Note that for each of the 2 load factors, you will:

  1. Start with an empty hash table.
  2. Add the keys in the key file (accumulating how many there are-- don't hardcode the number of keys).
  3. Search for the keys in the search file, keeping track of the total number of probes.

You must repeat the above for both probing methods. Thus, you will have statistics for 2 load factors x 1 hash function x 2 probing decrements = 4 experiments.

The main program should output tables that show: the number of keys searched for, the total number of probes done in the search, and the average number of probes per search for each experiment. Thus, your single main program will contain all 4 experiments and output 2 tables: one for the 50% load factor and one for the 80% load factor. Rows of those tables should be the probing methods, columns should be the 3 statistics we've asked for concerning each experiment.

This main program should be submitted as a file h7main.c.

Hash Module

Your implementations are expected to show what you have learned about data structures. In particular, you should implement a hash table as a data structure. The operations on the table should include creating a table, storing a key, and finding a key. The function that finds a key should take pointers to 2 functions: one that points to the hashing function to use (h(K)) and one that points to the probe decrement function to use (p(K)). Remember, all h(K) does is take a key and return a location. All p(K) does is take a key and return a decrement. It is the storing and finding functions that do the actual searching.

See Chapter 11 of Standish where a variety of different h and p functions are considered.

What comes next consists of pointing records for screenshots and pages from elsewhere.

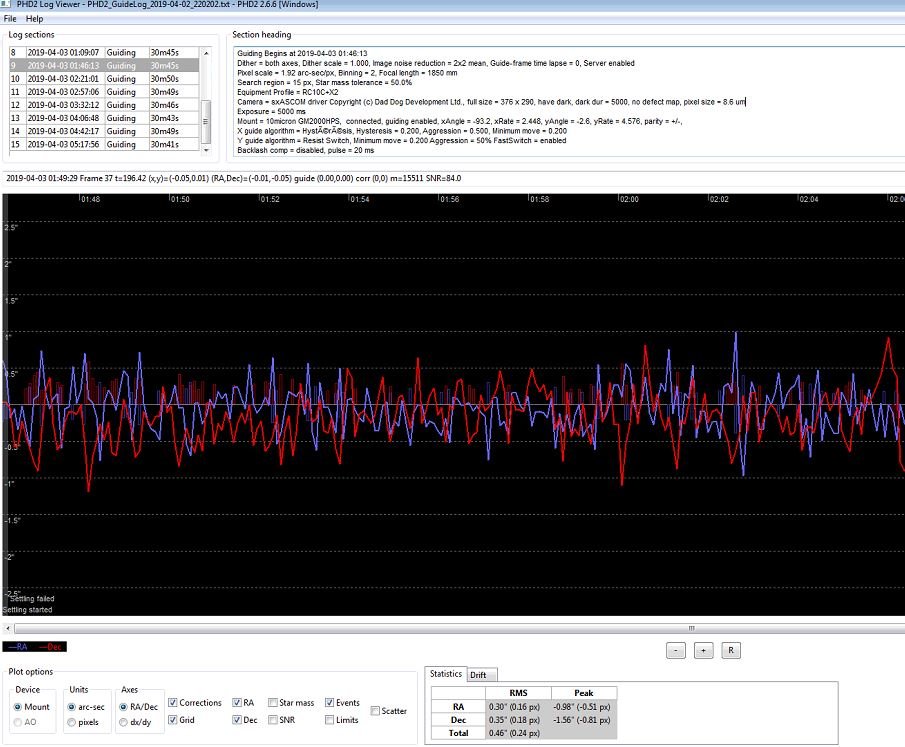Image resolution: width=905 pixels, height=747 pixels.
Task: Switch to the Drift tab
Action: 481,675
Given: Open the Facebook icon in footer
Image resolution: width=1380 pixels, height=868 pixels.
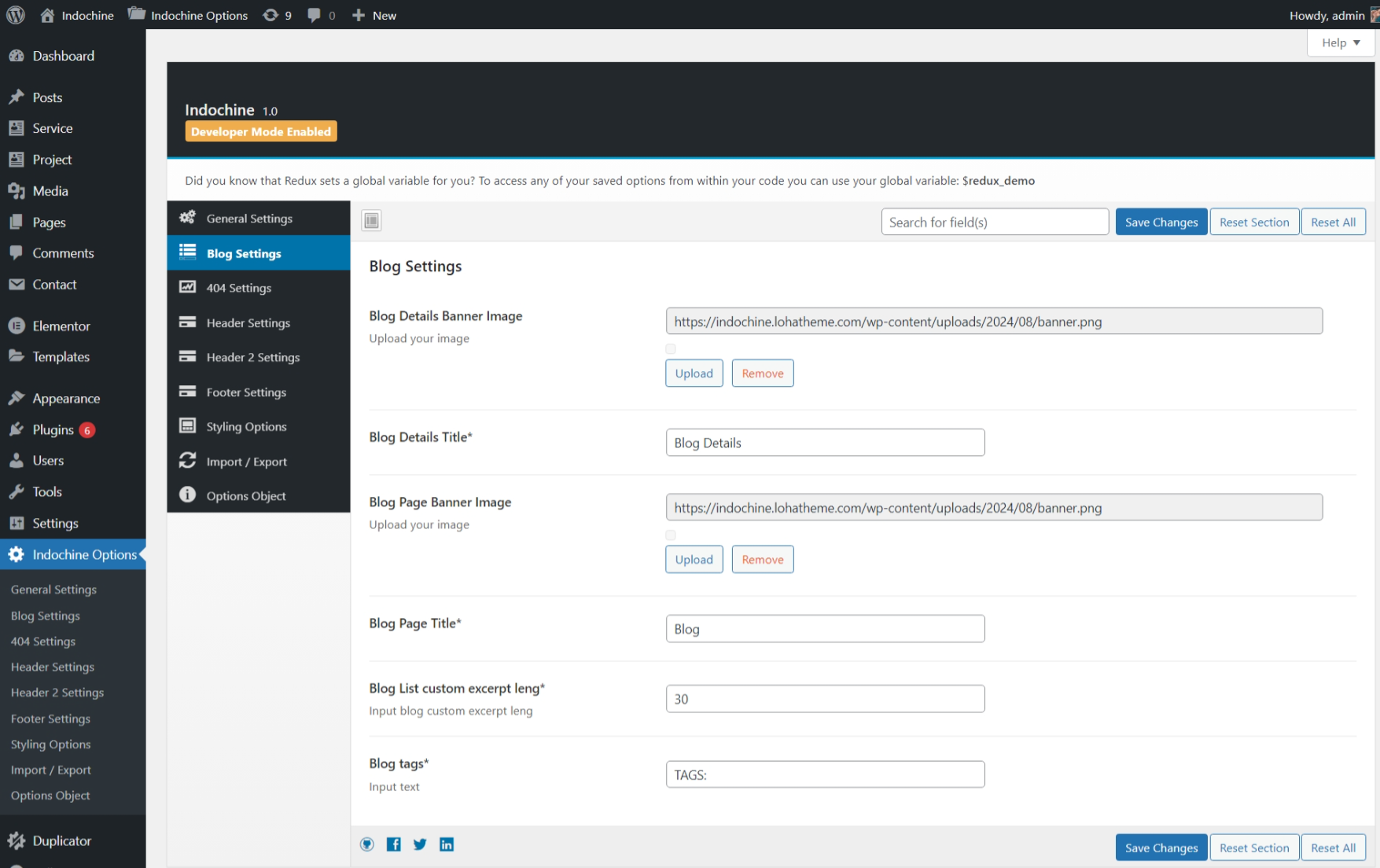Looking at the screenshot, I should point(394,844).
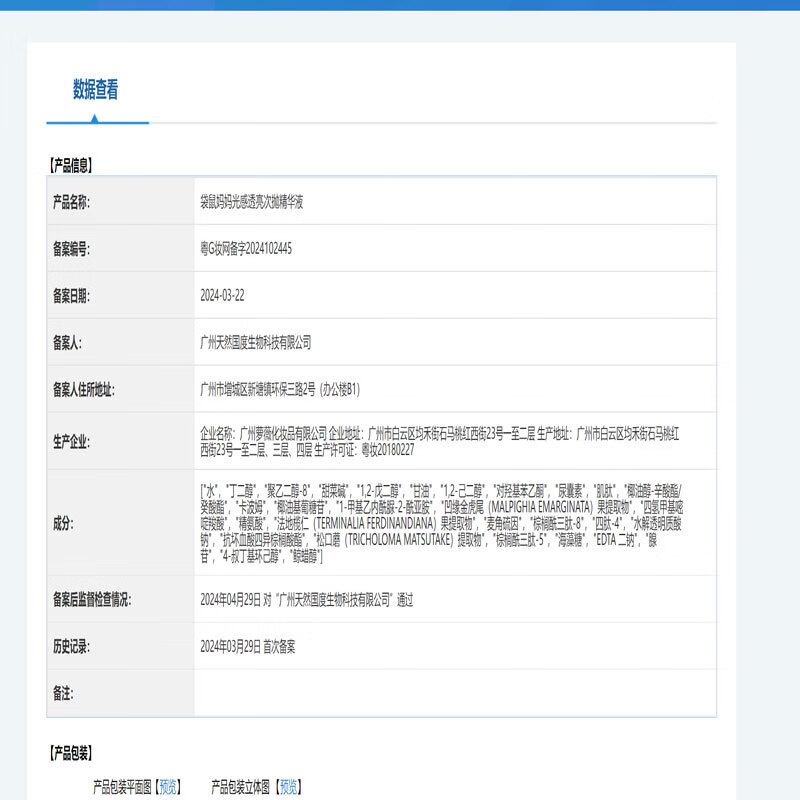Click the 产品名称 row label

[71, 202]
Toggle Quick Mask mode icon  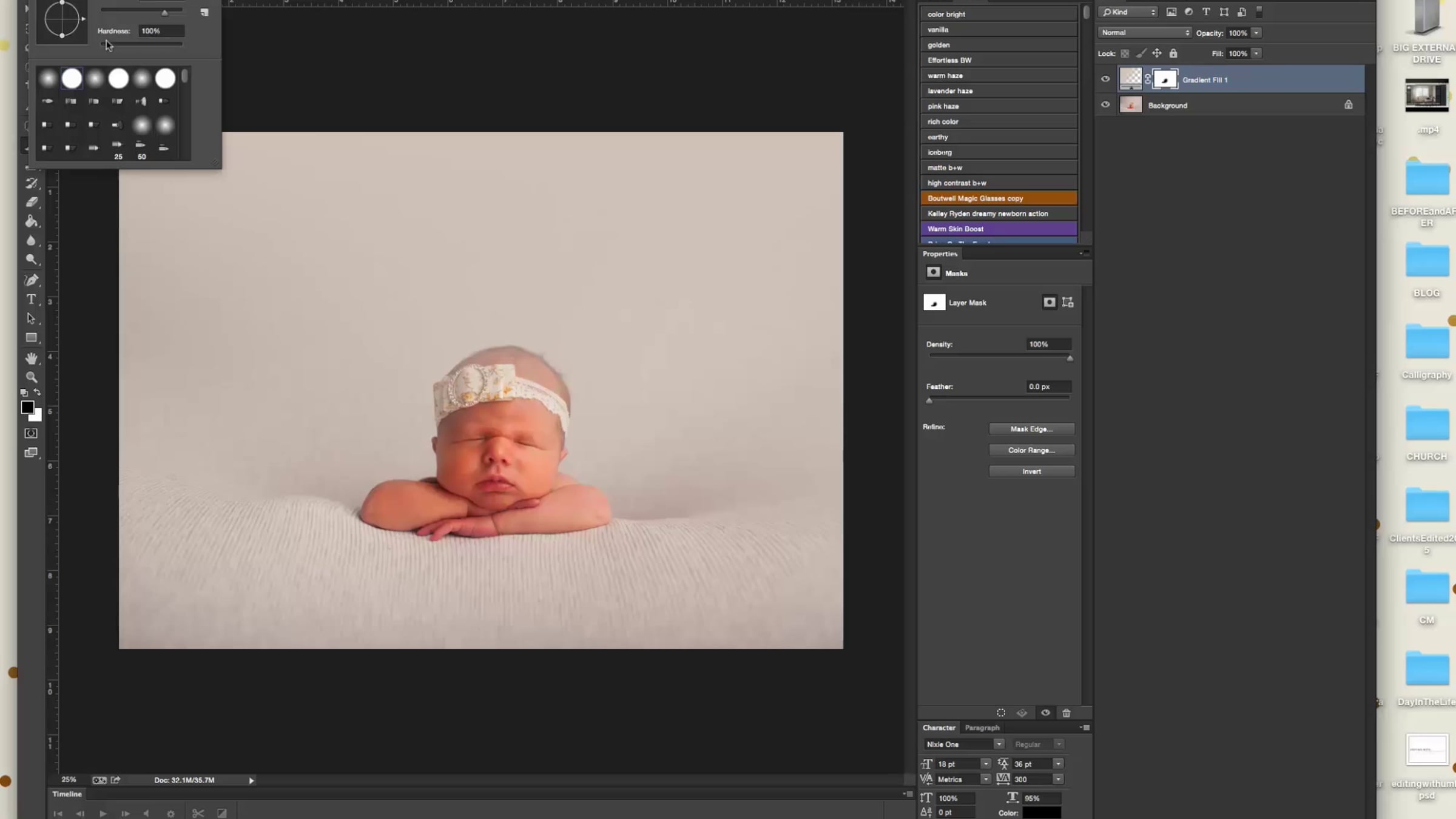click(x=31, y=433)
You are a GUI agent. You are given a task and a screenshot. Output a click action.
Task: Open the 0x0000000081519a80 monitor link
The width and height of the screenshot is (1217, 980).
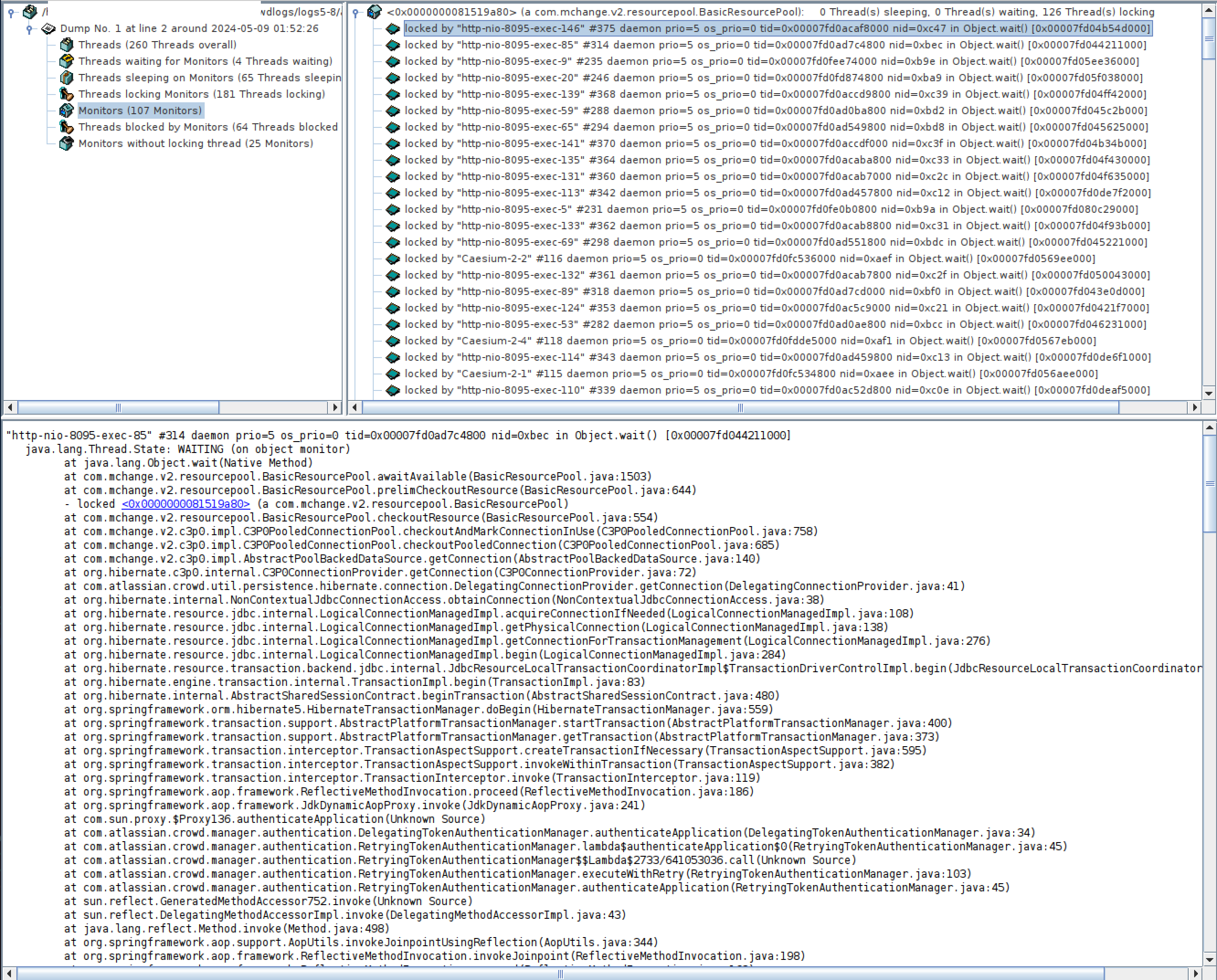click(185, 504)
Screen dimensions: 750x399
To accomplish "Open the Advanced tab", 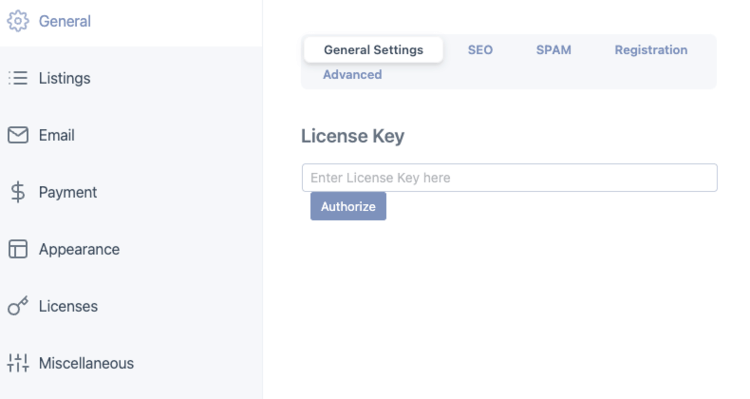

Also see the Pointers to Functions Lab for some useful notes on pointers to functions.

Where to Define Hash and Probe Functions

The main program should contain definitions for the hash function and the 2 probe decrement functions that are to be passed on to the store and find functions.

Make File

We have provided you with a make file for this assignment as /cs/course/cs113/current/hw7/h7makefile.

Test Runs

In the script you submit (h7.scr), display all source code (with cat), show a compilation (using our make file), and a run of your program (in that order).